In a previous thread I said I wanted to build a SR with slats 2-2.5 inches tall X .075 inches thick by 12.25 inches long. (8 frame size) But I wanted the slats between the SR side rails at a 45 degree angel, (creating a V shape from every viewing angle). Then leave a bee space of 5/16 inch between the top of the slats and the bottom of the frames provided the hive has a top bee space. Also I planed to use a two 2X4" 12.25 inches long with one narrow edge ripped on a table saw at a 45-degree angle. These two boards are installed flat wise with the wide side up. The fall off from these 2x4s would be triangular when viewed in cross section. These trapezoid boards replace the 1 inch board intended to encourage the queen to lay lower in the brood nest. A bee space of 5/16 inch is left between these 2x4 boards and the bottom of the frames.

Returning foragers would need to go at least 3 1/2 inches deeper into the hive, turn a sharp corner, with guard bees both behind their backs and above their heads, be recognized again, navigate a choak point, then climb a 45 degree slope to access the lower box's frames. Viewed from above this SR would look like a cheese grater or a file. Not only would this give the bees more area to hangout but it would provide the bees a way to organize a defense in depth to hopefully guard better against SHB intrusion. Hornets, wasps, yellow jackets, robbers, bumblebees etc. would be out of luck getting past this SR. During cold snaps in spring brood rearing I would expect to see bees clustered shoulder to jaw between the slats blocking drafts thus conserving warmth. 

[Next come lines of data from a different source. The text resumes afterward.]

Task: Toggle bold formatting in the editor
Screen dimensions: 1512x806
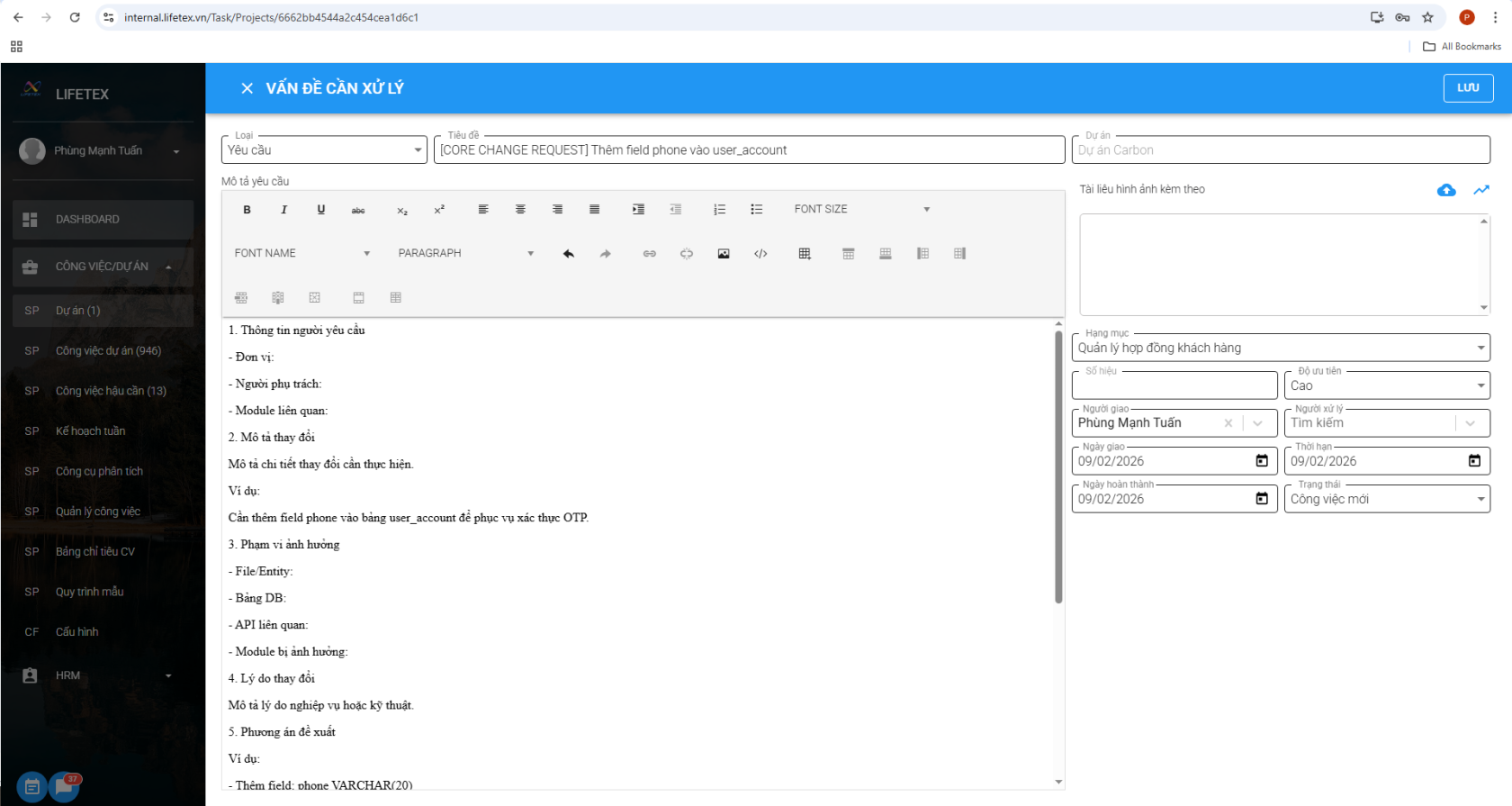Action: click(x=247, y=210)
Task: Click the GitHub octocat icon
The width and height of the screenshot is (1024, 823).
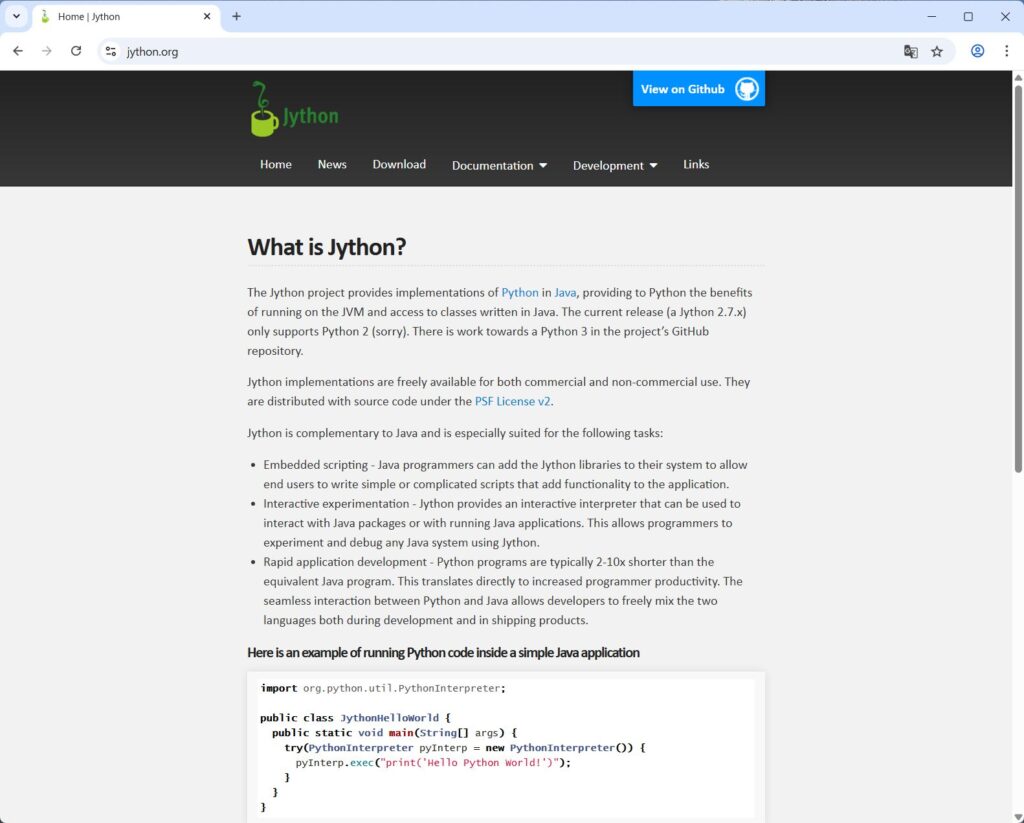Action: 746,89
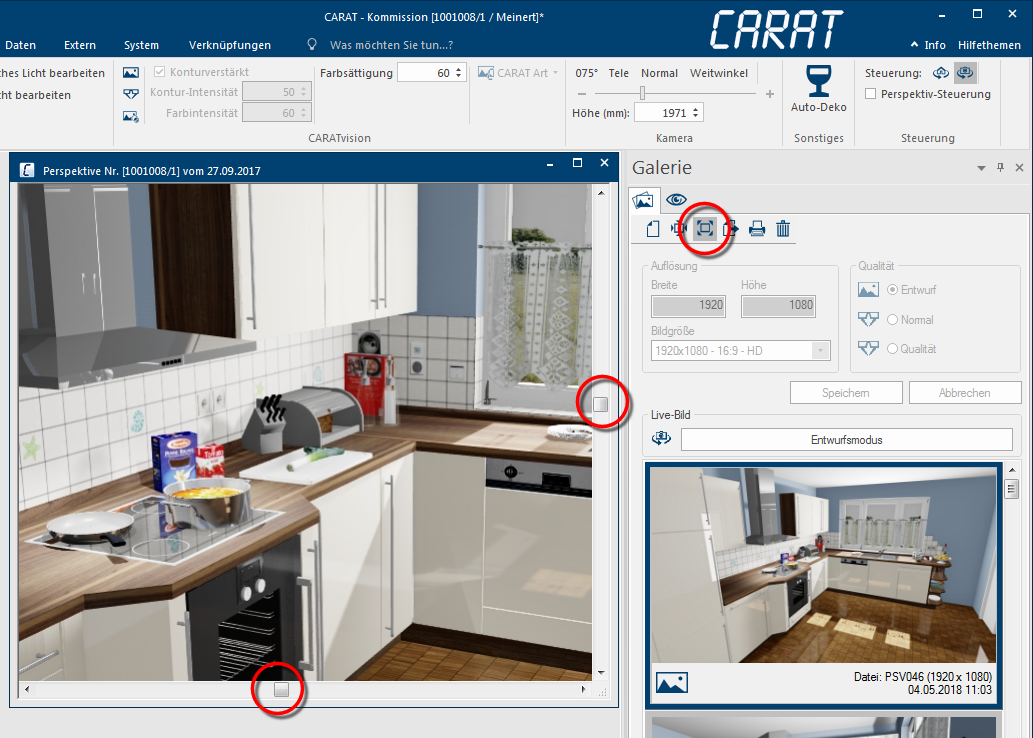Click the camera focal length slider handle

tap(642, 93)
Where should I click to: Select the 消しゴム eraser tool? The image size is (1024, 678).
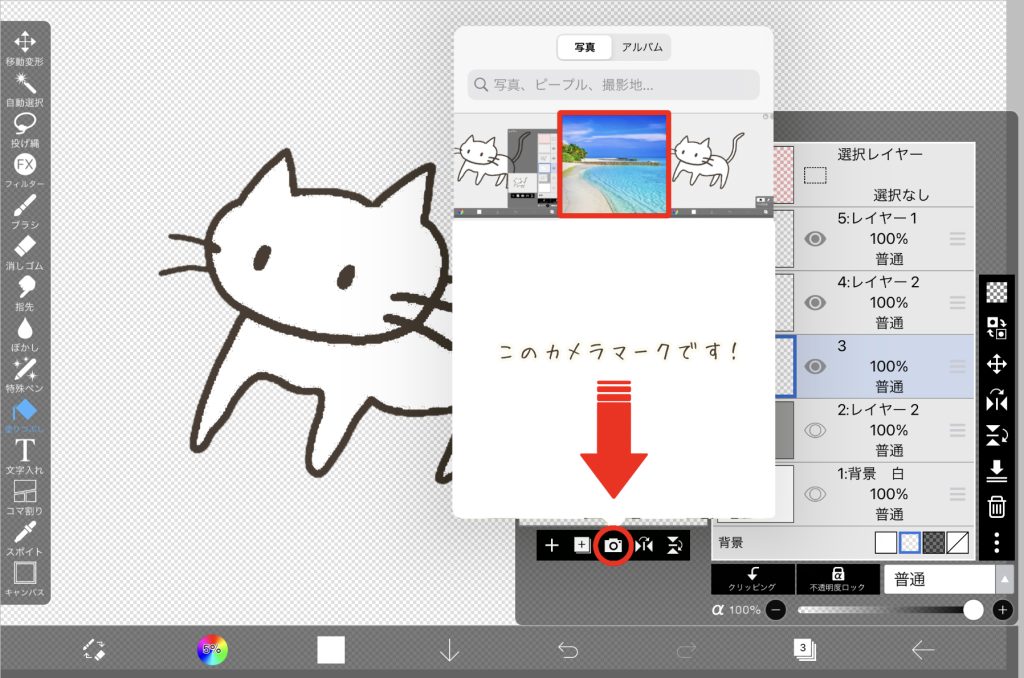click(x=25, y=248)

Look at some of the medieval castle keeps and remember a dozen or so defenders, (3 defenders at one castle) often frustrated entire armies. 

I am under the impression that bees won’t use a flat board slanted at a 45-degree angel to build comb on, and that this is why long hives are built the way they are. Is this true?

Viewed side on my rack would look something like the crude sketch below.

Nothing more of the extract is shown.